Güneş batmış, gecenin karanlığı şehrin üzerine düştüğünde dedesi torununu arabasına alarak köy, kasaba ve şehirlerin ışık kirliliğinin olmadığı atmosferi, gök yüzünü izlemek için ova merkezine doğru yola çıktılar.
Dakikalar sonra amaçlarına ulaşmış, zifiri karanlıkta muhteşem uzayı seyredecek bir bölgeye varmışlardı.
Dede aracını durdurmuş, kontağı kapatmış, torunuyla karanlığın içinde birbirini hayalet şeklinde gören iki varlığa dönüşmüşlerdi.
Artık rahatlıkla gök yüzünü seyredebilirlerdi. Dede torununa bu muhteşem uzayı anlatabilirdi. Öylede oldu.
Dede bak evlat şu muazzam yapıda gezegenler, yıldızlar, kara delikler, beyaz cüceler, novalar, süpernovaların oluşturduğu milyarlarca galaksi var. Her bir galakside milyarlarca yıldız var. En uzaktaki galaksiler bizden saniyede yetmiş bin kilometre hızlarla uzaklaşıyorlar.
Sessizce dedesini dinleyen torunu birden dünyaya düşen ışıklı bir cismi görünce aniden bu nedir dede diye sordu...!
Dede sakince soruyu cevapladı: Dünyanın etrafında Astroidler, yani sönmüş küçük taş veya kaya gibi gök yüzü varlıkları var. Onlar zaman zaman hızla atmosfere girip yanarak yer yüzüne düşerler. Biz bunlara meteor taşı veya akan yıldız deriz evlat.
Bak şuraya deyip parmağıyla küçük ayı, büyük ayı, kutup yıldızını gösterip asırlar önce çobanlar, kervanlar, yolcular ve devasa ordular, denizlerde gemiler bunlara bakarak yönlerini tayin ederdi.
Bak şu gördüğümüz görünen yıldızlar takımına "Samanyolu Galaksisi" denir. Eni otuz, boyu yüz bin ışık yılı kadardır. Bir ışık yılı on tirilyon kilometre olduğunu hesaplarsan Dünyamız ve güneş sistemimiz bu muazzam yapı içinde küçücük bir yer işgal eder evlat.
Torun dedesine soru sordukça o gece sordu. Kara delikleri, beyaz cüceleri, süpernovaları... Dedesi bildiği kadarıyla uzayı, zamanı ve yıldızları anlattı.
Bütün bunları dinleyen Torunun zihninde şu soru belirdi:
İyide Dede bu muazzam yapıyı kim yaptı? Kim yarattı? Kim devam ettiriyor?
Dede sessizce bir iki dakika düşündü ve cevabını verdi.
Bak evlat bu gördüğün bizimde içinde bulunduğumuz yapıya kâinat denir.
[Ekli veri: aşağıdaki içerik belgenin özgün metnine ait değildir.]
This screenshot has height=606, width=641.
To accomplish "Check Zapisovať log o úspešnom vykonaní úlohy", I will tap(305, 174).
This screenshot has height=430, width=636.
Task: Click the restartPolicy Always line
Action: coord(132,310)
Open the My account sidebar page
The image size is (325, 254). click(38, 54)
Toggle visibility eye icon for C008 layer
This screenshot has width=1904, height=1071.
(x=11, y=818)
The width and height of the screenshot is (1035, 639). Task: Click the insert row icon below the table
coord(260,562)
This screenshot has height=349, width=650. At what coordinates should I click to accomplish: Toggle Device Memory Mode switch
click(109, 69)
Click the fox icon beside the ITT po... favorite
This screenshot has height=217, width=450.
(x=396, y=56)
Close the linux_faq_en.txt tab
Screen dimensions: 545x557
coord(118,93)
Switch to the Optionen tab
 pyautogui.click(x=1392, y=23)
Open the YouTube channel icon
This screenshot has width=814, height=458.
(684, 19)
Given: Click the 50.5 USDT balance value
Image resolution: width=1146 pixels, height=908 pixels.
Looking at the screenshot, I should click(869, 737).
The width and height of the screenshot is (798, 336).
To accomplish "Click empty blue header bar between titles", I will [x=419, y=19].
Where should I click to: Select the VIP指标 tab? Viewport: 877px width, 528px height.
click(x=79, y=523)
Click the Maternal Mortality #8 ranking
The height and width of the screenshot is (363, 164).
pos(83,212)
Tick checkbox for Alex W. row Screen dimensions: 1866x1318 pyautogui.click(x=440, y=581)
Görünen ve görünmeyen kısımlarını gücü sonsuz olan, varlığı hiçbir şeye muhtaç olmayan, doğmamış, doğrulmamış, hiçbir benzeri bulunmayan, evveli, ahiri olmayan, Adalet sahibi, Her şeye gücü yeten, Kuvvet ve kudret sahibi olan Allah yarattı. Her eserin bir sahibi olduğu gibi bu kâinatın sahibi de Allah'tır.
Torun gördüğü bu muazzam yapının mutlak bir yaratıcısının olduğunu idrak ederek karanlıkta olanca sesiyle:
Allahu Ekber, Allahu Ekber, Allahu Ekber diyerek sevinç naralarını attı.